I made comments to the effect that she ought to get real, that she isn’t getting me that easily. And it is true because even though she is very attractive, I am hesitant about getting roped in here and I believe my hesitation is part of the attraction to her. I am sure that most guys chase her for her looks (she in fact confirmed this to me when we did go out finally last night) and are only interested in nailing her. In the end, she calmed down and started to wonder if she had jumped to the wrong conclusions so she suggested we get together and we made plans for Friday night (last night). So I drop by my neighborhood flower shop and buy her a red rose before I pick her up. This shocked the hell out of her (“So you are romantic, after all” she says) and I took her to the local Sheraton for drinks in the lobby bar (this is a very nice place).

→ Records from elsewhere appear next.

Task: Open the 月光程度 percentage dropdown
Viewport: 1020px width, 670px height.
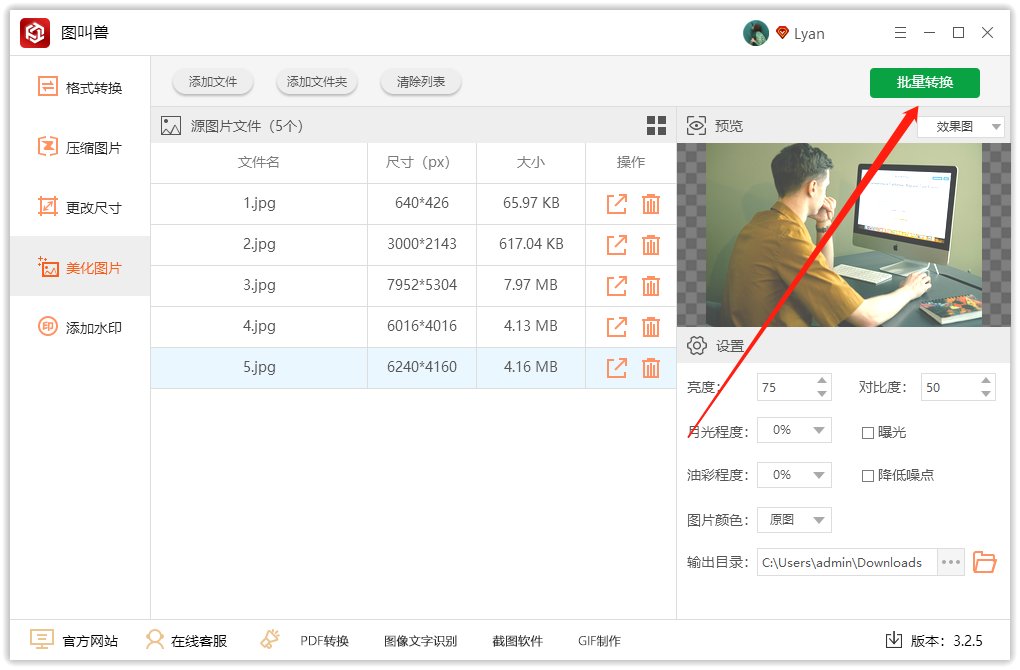Action: [x=794, y=431]
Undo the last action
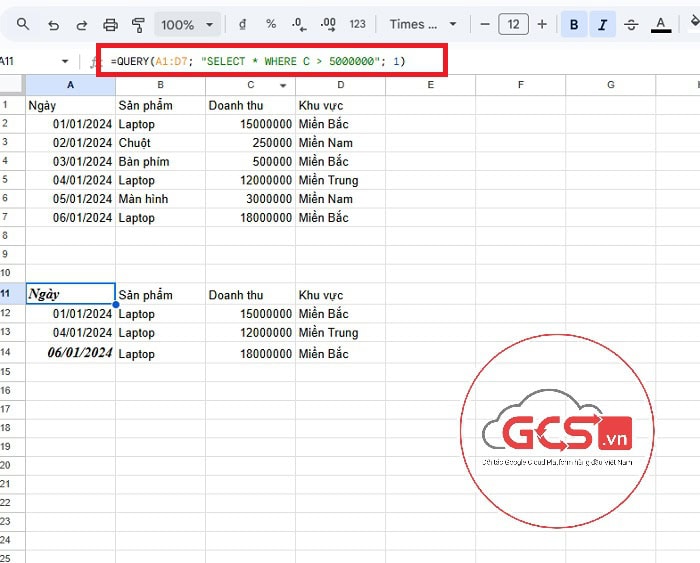The width and height of the screenshot is (700, 563). 53,24
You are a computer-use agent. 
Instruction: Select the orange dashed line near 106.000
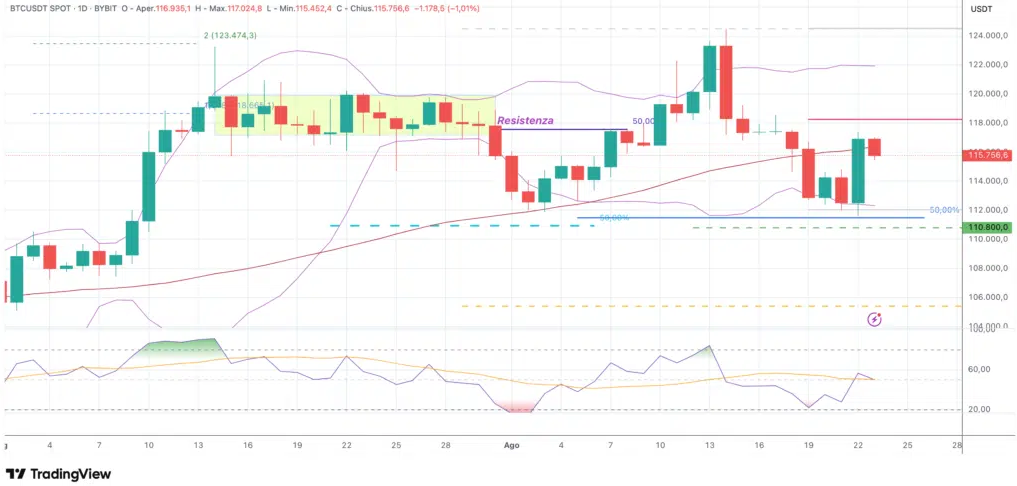click(x=712, y=306)
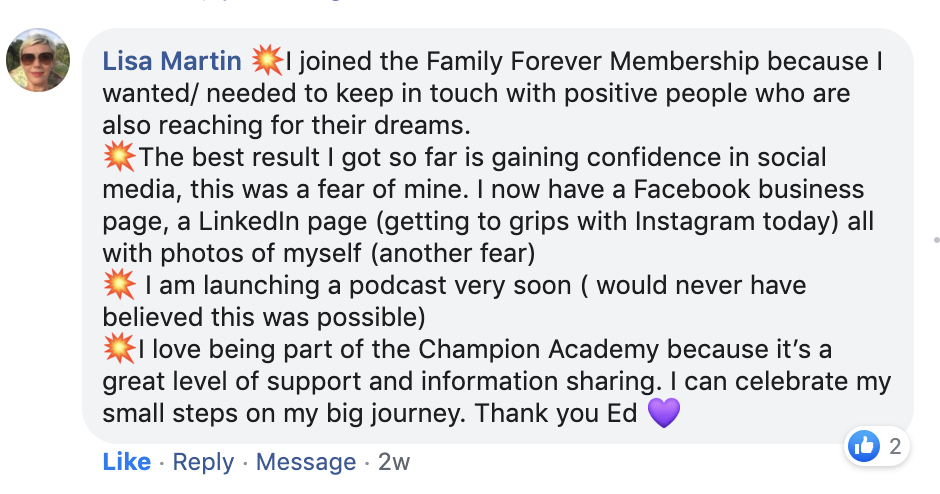View the reaction count of 2
The height and width of the screenshot is (494, 940).
pyautogui.click(x=895, y=447)
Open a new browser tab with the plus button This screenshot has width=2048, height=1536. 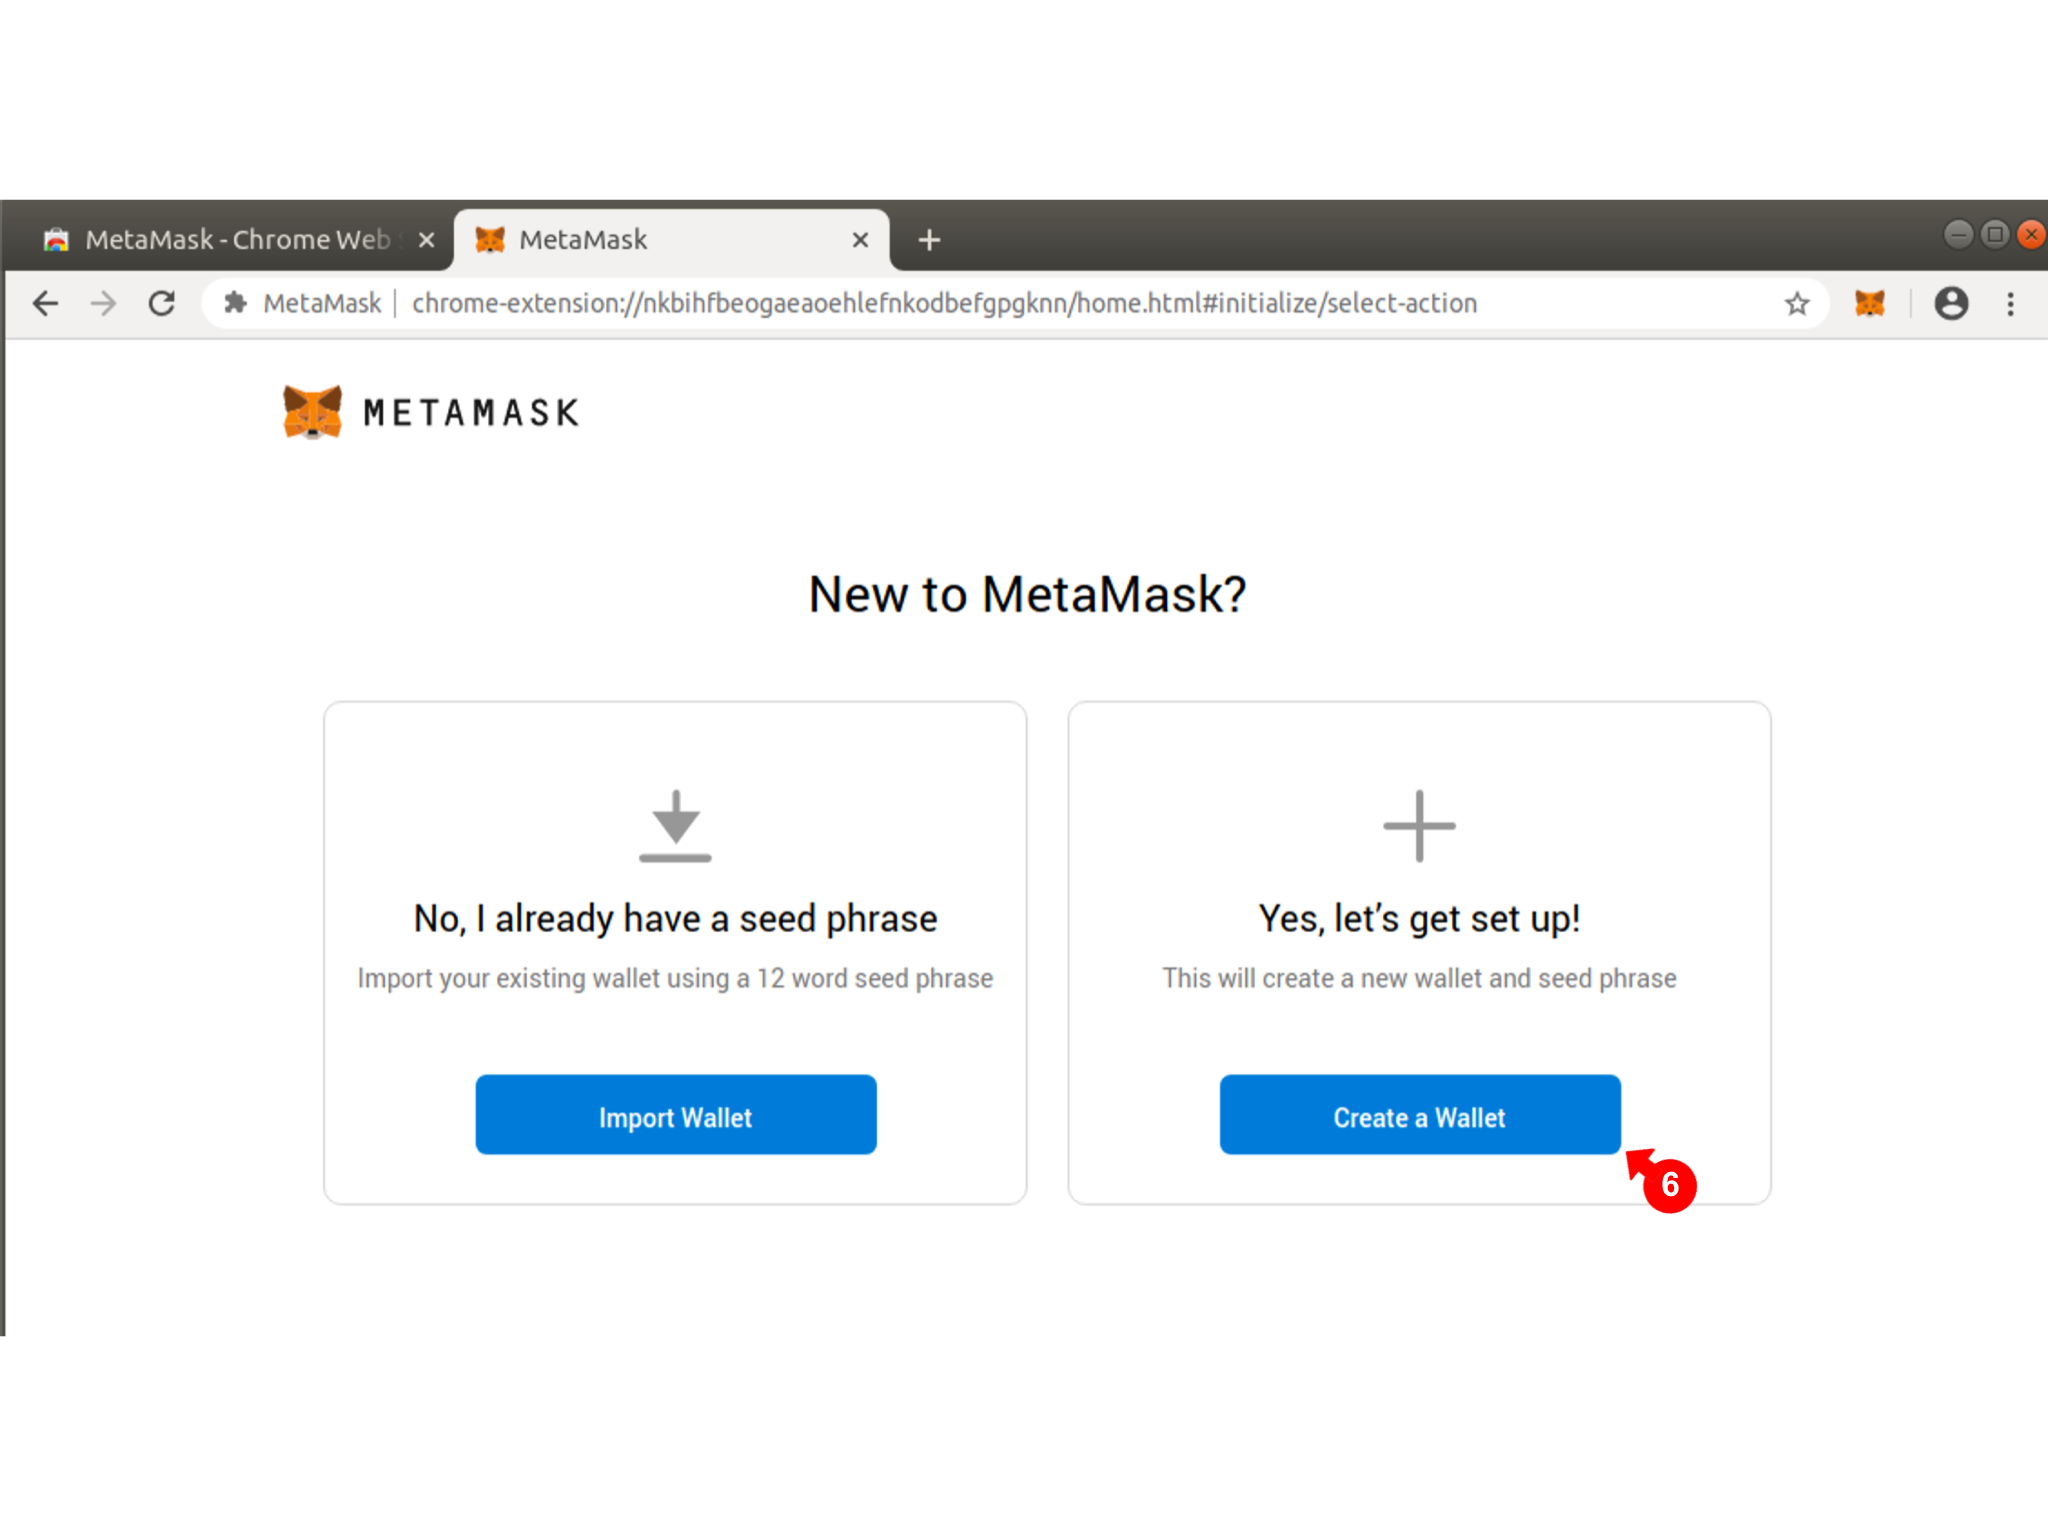click(x=928, y=239)
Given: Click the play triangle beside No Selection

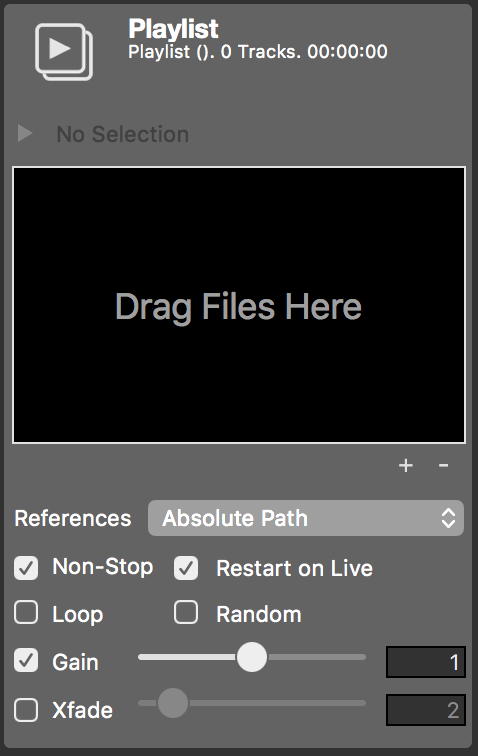Looking at the screenshot, I should [x=25, y=133].
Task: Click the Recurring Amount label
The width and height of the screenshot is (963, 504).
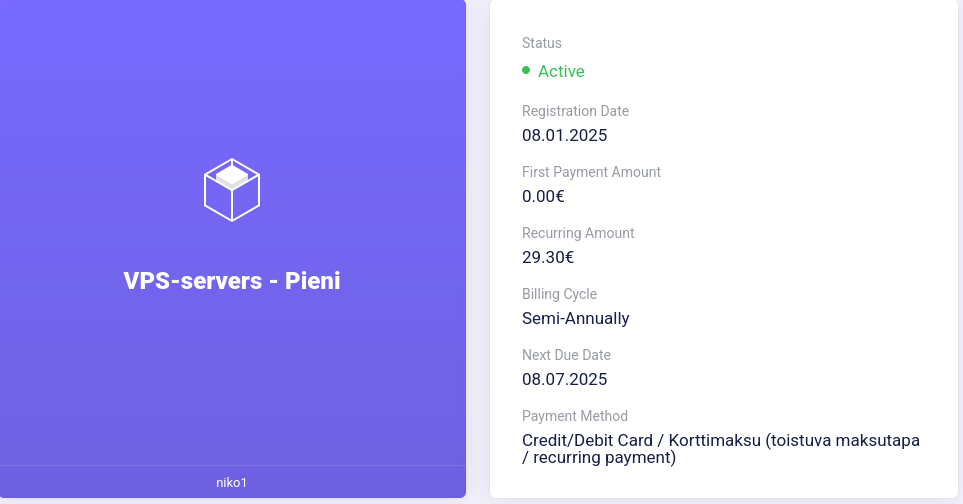Action: pos(578,233)
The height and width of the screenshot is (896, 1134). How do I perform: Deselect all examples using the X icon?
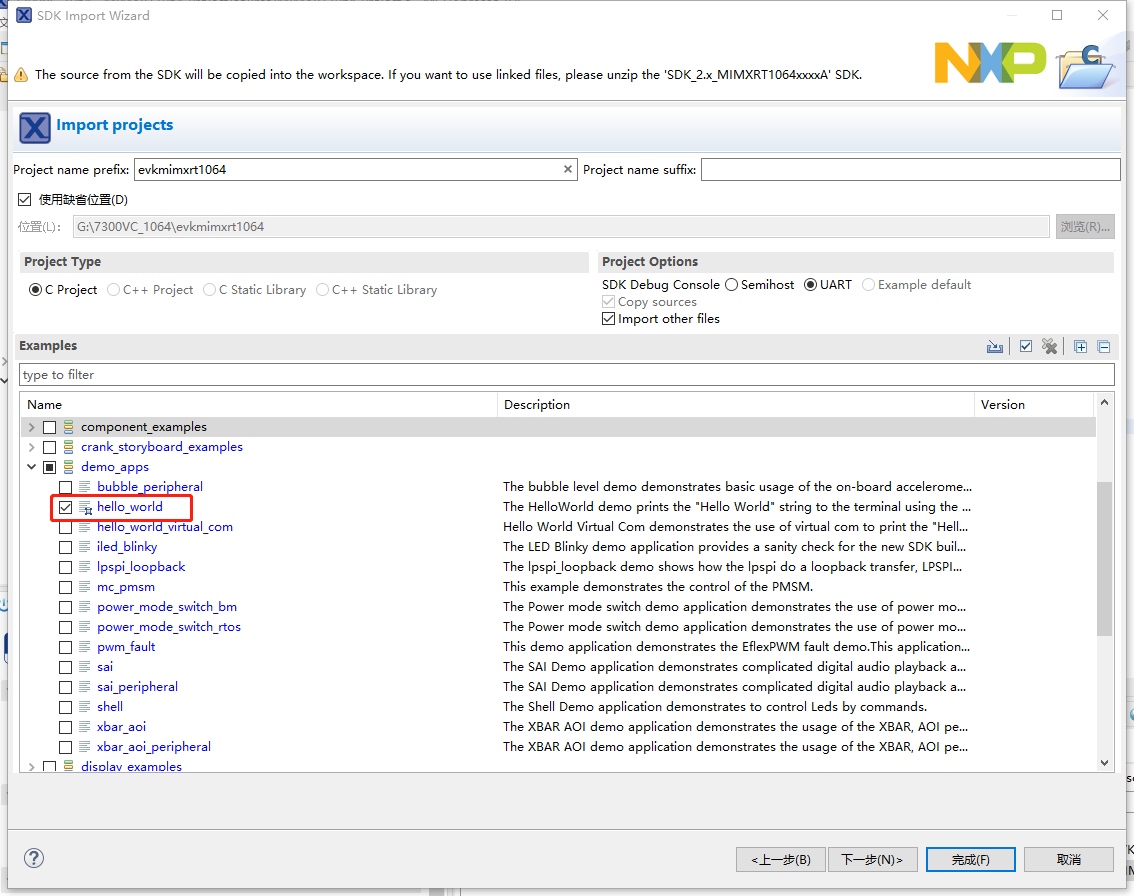pos(1050,345)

She did a lot of the talking and spoke freely about her sexuality, her life, her having never completely surrendered herself in a love relationship, etc. The conversation went extremely well and was quite deep and I could tell she was interested in some affection when we were leaving (when they stand so close to you that you almost have to ask for a room to breathe, the odds are pretty good). So I was warm but to a degree kept my distance and at the end of the date as I left her off she hinted about speaking with me again which I just didn’t say anything about (I wanted to leave her wondering if I would call again).

She kissed me on both cheeks but leaned into the first one in such a way that I could have made out with her but I didn’t take the bait as I have to make her pay for thinking that I was anything other than the best thing that could ever happen to her. Stay tuned for further developments.

FR: Lair XMas Party

Since September, I haven’t gone out much. Maybe half a dozen times. Fatigue, work—just didn’t feel like it most of the time, so I’m quite rusty and need to get back in the game. The night of the party, I figure I might as well not sleep at all since I’ve flown out at 6:30 the following morning. So I put my dad up at my place and meet the gang at about 10:30.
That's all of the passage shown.